Administrative expenses were reduced from N1.153 billion to N1.108 billion, making the company to close the H1 with a profit before tax of N143.491 million. However, profit after tax dipped by 93 per cent from N171.503 million to N11.428 million.
Market analysts said the fall in bottomline may also lead to a decline in returns to investors at the end of the year, unless the performance improves in the second half of the year, which is very unlikely given the Covid -19 pandemic.
The company had last year rewarded its shareholders with a dividend of 16.5 kobo per share for 2019 financial year. The company had declared the dividend in 2019 after it recovered from a loss of N696. 99 million to a net profit of N446.53 million.
Chairman of SAHCOL, Dr.

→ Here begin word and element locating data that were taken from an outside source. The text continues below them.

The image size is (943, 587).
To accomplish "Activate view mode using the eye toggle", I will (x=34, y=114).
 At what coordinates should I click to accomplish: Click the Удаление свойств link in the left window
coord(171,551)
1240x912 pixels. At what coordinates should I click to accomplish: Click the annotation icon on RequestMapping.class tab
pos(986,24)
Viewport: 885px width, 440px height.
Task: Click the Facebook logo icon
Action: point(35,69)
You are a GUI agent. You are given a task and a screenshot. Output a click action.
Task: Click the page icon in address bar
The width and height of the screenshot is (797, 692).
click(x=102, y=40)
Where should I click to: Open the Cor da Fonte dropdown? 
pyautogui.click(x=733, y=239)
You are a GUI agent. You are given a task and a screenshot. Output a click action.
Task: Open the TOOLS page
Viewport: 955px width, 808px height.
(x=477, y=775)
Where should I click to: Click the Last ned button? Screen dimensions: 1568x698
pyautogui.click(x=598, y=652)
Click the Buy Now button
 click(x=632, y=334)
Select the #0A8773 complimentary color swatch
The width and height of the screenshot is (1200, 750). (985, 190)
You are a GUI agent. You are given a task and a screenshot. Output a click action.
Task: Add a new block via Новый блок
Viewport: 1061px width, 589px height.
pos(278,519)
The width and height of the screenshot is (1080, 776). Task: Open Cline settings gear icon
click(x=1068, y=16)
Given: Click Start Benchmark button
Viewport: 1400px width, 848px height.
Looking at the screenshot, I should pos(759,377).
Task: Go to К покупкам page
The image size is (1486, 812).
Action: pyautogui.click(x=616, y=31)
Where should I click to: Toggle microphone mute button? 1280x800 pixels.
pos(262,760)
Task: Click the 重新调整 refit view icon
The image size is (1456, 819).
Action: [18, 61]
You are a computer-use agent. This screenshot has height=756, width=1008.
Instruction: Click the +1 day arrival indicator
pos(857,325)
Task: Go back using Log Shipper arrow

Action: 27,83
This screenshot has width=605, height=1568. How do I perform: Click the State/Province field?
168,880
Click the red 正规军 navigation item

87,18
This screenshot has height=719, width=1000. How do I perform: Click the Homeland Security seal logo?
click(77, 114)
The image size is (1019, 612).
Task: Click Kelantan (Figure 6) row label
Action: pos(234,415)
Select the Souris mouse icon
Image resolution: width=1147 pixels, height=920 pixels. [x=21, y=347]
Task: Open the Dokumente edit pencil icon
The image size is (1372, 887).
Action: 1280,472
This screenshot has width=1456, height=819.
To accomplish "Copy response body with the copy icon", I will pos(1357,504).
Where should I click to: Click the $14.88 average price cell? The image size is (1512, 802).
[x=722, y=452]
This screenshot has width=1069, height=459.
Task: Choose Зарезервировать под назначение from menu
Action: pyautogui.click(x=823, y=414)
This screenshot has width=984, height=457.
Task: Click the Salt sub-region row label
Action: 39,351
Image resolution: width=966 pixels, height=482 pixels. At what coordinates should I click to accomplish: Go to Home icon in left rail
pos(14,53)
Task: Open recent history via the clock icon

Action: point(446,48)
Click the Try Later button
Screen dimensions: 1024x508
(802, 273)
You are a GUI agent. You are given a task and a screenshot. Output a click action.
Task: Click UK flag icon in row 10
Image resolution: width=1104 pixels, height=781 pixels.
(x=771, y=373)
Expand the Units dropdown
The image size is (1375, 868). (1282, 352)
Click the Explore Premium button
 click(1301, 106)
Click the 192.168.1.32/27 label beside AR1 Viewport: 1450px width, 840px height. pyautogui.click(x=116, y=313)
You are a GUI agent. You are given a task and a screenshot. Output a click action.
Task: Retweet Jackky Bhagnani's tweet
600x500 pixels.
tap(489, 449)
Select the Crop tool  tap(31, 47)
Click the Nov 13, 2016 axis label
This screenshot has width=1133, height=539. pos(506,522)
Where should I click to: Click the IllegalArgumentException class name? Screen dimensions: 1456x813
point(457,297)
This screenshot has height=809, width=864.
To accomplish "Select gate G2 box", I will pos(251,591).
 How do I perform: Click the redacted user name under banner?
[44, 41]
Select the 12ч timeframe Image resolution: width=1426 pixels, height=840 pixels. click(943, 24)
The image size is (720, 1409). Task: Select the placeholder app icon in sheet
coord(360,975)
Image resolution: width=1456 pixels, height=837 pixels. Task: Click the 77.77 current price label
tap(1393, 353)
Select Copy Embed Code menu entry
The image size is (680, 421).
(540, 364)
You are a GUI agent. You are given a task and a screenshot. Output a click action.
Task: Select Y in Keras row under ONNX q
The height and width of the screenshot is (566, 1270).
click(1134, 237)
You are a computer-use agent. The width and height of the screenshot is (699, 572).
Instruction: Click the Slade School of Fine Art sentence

Taiwo Afolabi, told shareholders recently that the company was developing new business models toward ushering in efficient and speedy service delivery that would change the financials status of the company by the end of the year
He promised the shareholders enhanced return on their investment in the current financial year.
On his part, Managing Director of SAHCOL, Basil Agboarumi, said management intended to reposition SAHCOL as the best ground handling company in West Africa by acquiring more client airlines using the leverage of being the preferred handling partner of British Airways and other global carriers already in the company’s fold.